# Application qui crash au démarrage



## LujiVMS (18 Septembre 2020)

Bonjour à tous,

Aujourd’hui j’ai voulu commander à manger avec des amis via l’appli Deliveroo mais à ma grande surprise elle n’arrêtait pas de crasher au démarrage... Ça ne m’a jamais fait ça alors que je la possède depuis longtemps... mes amis n’ont pas eu ce souci sur leur iPhone donc je pense que le problème vient de moi

Quand je cliquais sur l’appli, je tombais sur un écran avec le logo de l’appli pendant quelques secondes puis l’appli se fermait toute seule...

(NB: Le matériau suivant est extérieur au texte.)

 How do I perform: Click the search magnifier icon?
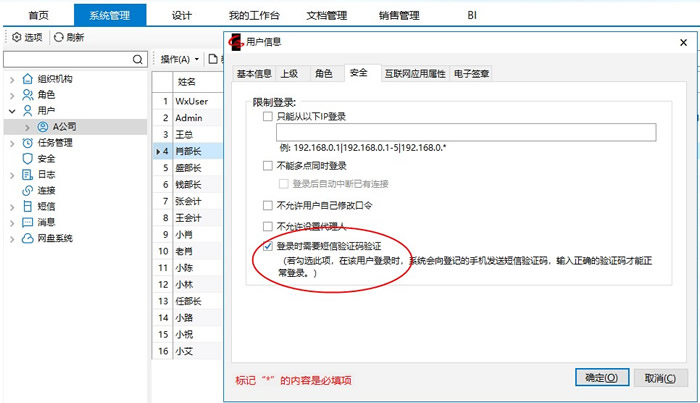click(x=139, y=60)
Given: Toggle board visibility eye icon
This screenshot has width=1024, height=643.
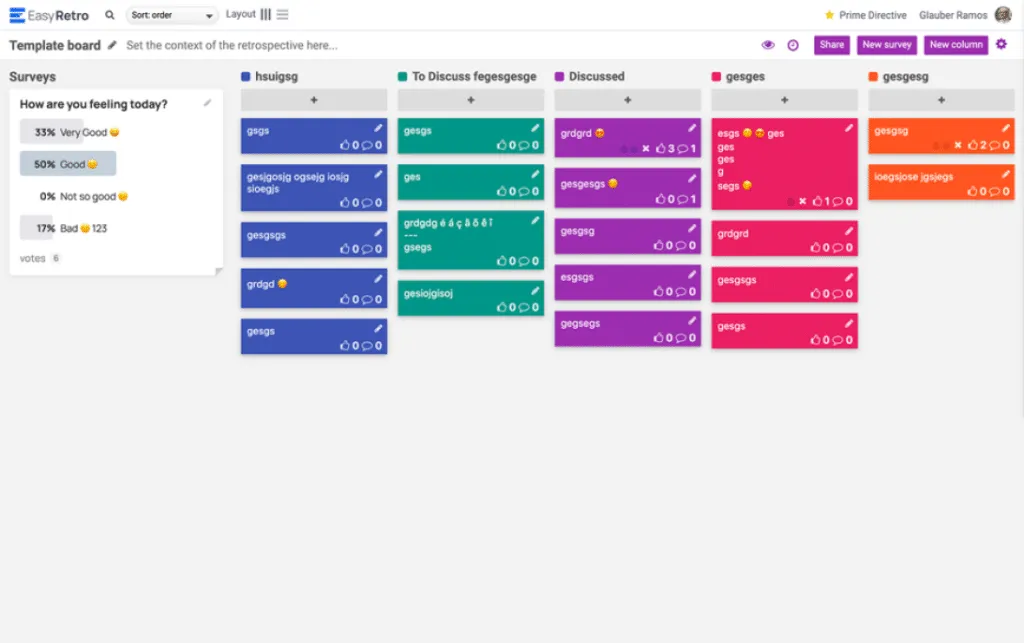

J’ai attendu quelques minutes et apparemment c’est rentré dans l’ordre

Pendant cette période de dysfonctionnement, je n’ai pas eu le réflexe d’aller voir si les autres applications fonctionnaient bien... donc impossible de savoir si ce problème était uniquement lié à l’appli...

Ça m’a vraiment étonné car le problème persistait après plusieurs redémarrage de l’application, qui n’est pourtant pas très exigeante en terme de performances ! D’autant plus que mon téléphone ne subissait aucun ralentissement apparent au moment du dysfonctionnement...

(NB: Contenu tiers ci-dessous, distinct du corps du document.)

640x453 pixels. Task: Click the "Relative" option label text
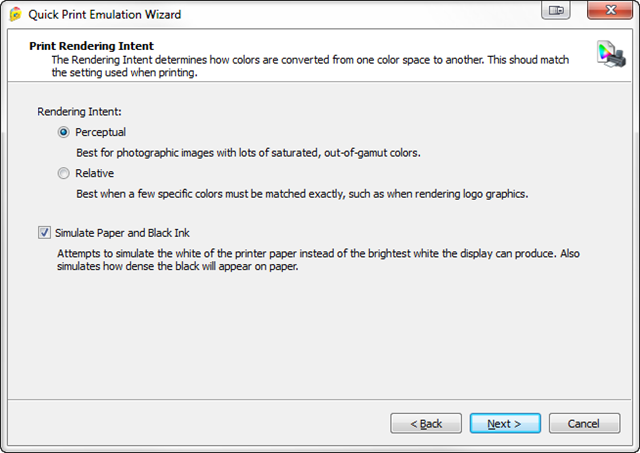coord(95,173)
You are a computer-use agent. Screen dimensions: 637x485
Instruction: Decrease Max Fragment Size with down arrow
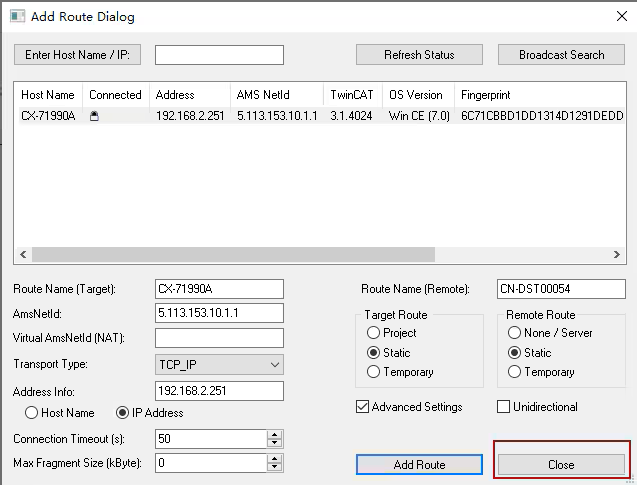coord(274,467)
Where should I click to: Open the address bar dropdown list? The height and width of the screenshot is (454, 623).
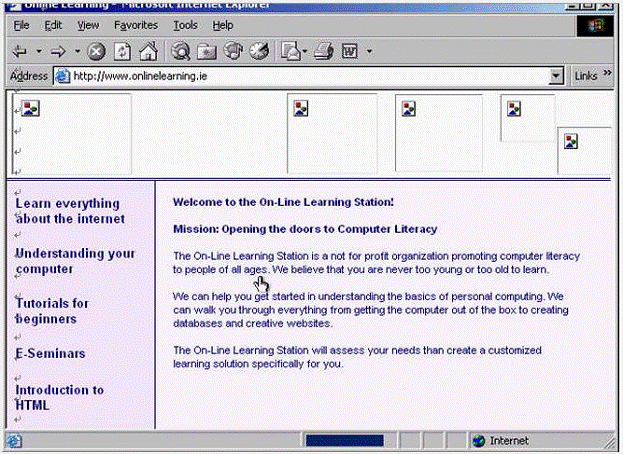click(x=557, y=76)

Pensez vous qu’il s’agit d’un simple bug ? J’espère que ce n’est pas un souci venant de mon compte Apple / AppStore... Comment pourrais-je le vérifier ?

Merci beaucoup et bonne soirée !


----------



## Chris K (18 Septembre 2020)

Le crash d’une application peut avoir une multitude de causes. Ce n’est pas forcément lié au niveau de sollicitation de ton iPhone ou au poids de l’application.
Si le crash se reproduit tu peux au moins essayer deux choses : eteindre complètement puis rallumer ton iPhone. Et/Ou supprimer l’application puis la réinstaller.


----------